Síntomas no menos chuscos de decadencia encuentra Barzun. Somos hostiles a la civilización occidental (!) y 'las formas y religiones de Extremo Oriente se nos antojan frescas y fascinantes, sobre todo cuando contradicen a los occidentales'. Aparte de eso, Occidente se reprocha los crímenes de la época colonial, mientras 'los defectos de la sociedad actual se atribuyen a objetivos e ideas del mundo occidental'. O sea, que somos decadentes porque previo examen de nuestra historia nos autoflagelamos y porque nos atrae lo ajeno, sean formas, sean religiones. Uno creía que el imperio romano fue grande precisamente por su capacidad de absorción de lo ajeno. Cayó el mundo heleno, pero la cultura de la antigua Grecia fue ávidamene incorporada por los conquistadores. Por otra parte, yo no sabía que nos fascine tanto el Extremo Oriente. Los medios modernos facilitan la comunicación, pero salvo una minoría, los demás no pasamos de adoptar esporádicamente algún dato anecdótico. En cambio, ellos lo toman todo de Occidente, la alta y la baja cultura. Alguien me dijo que gracias a chinos y japoneses, Mozart perdurará por siempre.

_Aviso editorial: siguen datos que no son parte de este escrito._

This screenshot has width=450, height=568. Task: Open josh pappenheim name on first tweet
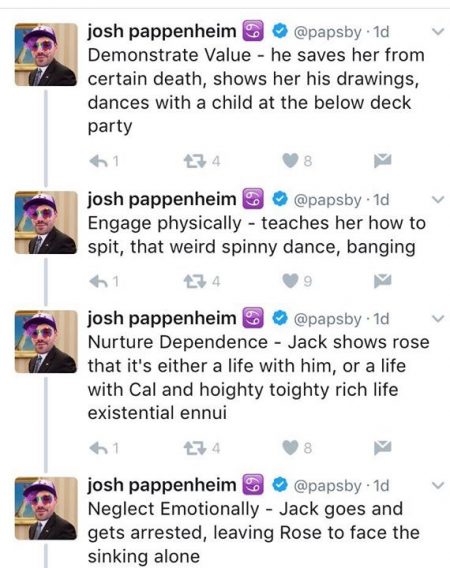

No hay decadencia -sea ésta lo que fuere- si hay progreso moral. Hay los crímenes de siempre, pero no todos, gracias al despertar paulatino de una conciencia moral. Aristóteles y Platón convivían cómodamente con el infanticidio y la esclavitud. 'Si las fraguas de Vulcano se movieran solas, no habría necesidad de esclavos', dijo el primero; Platón recomendaba tener esclavos de lenguas distintas, pues no entendiéndose entre sí, se evitaban revueltas. El esclavista de hoy siente con frecuencia la necesidad de justificarse: si no lo hago yo, lo hará otro, dice. Monstruoso y cierto.
Manuel Lloris es doctor en Filosofía y Letras.